Belatedly, here is a link to my latest New Statesman column. It concerns the cancer scare over bacon and other cured meats. I lack the expertise that the subject demands; but no one has complained yet about my inexpert remarks. (I am not convinced by the warnings, is the gist.) Here is my blog entry on bacon sandwiches.
I have written several times about roast potatoes, and about whether you should parboil the potatoes first, and for how long. Some while back in his Times column, Gordon Ramsay wrote that he preferred not to parboil the potatoes before putting them into the fat. A few weeks ago, he gave a recipe recommending a five-minute parboiling. Perhaps he has changed his mind. Or perhaps inconsistencies are inevitable in such columns.

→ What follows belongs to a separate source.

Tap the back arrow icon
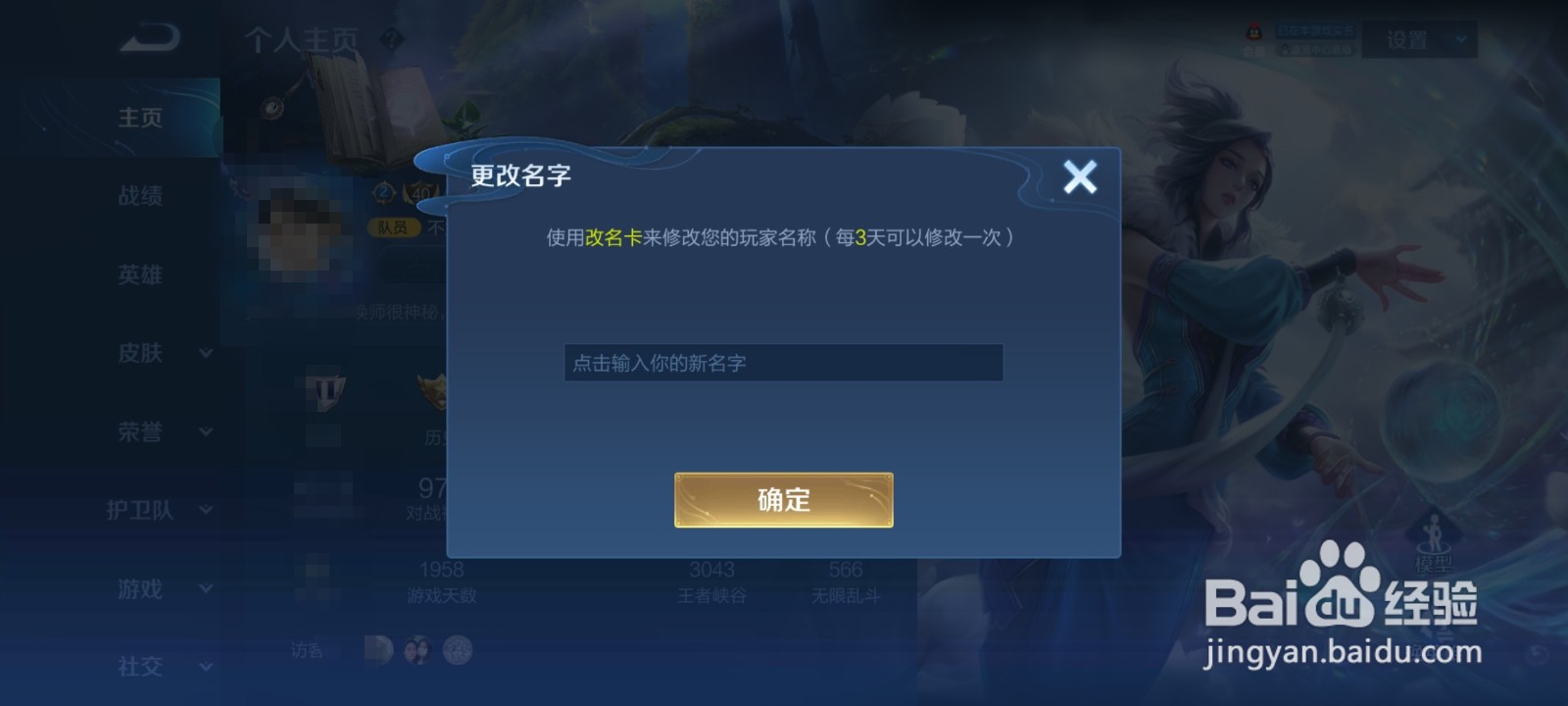 point(150,38)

While searching for the Ramsay roasts, I came across the Times's "Five steps to perfect roast potatoes" (with step one missing). The piece recommends cooking the potatoes in their skins -- something I rarely do, partly because maincrop potatoes are often too big to sit whole in a normal saucepan, and partly because I find peeling cooked potatoes very fiddly. Little bits of skin stick to my fingers. Is it true that potatoes boiled in this way are less watery -- and, if so, do they taste better? I shall try the method sometime. I once tried cooking potatoes in their skins for mash: it was very gluey.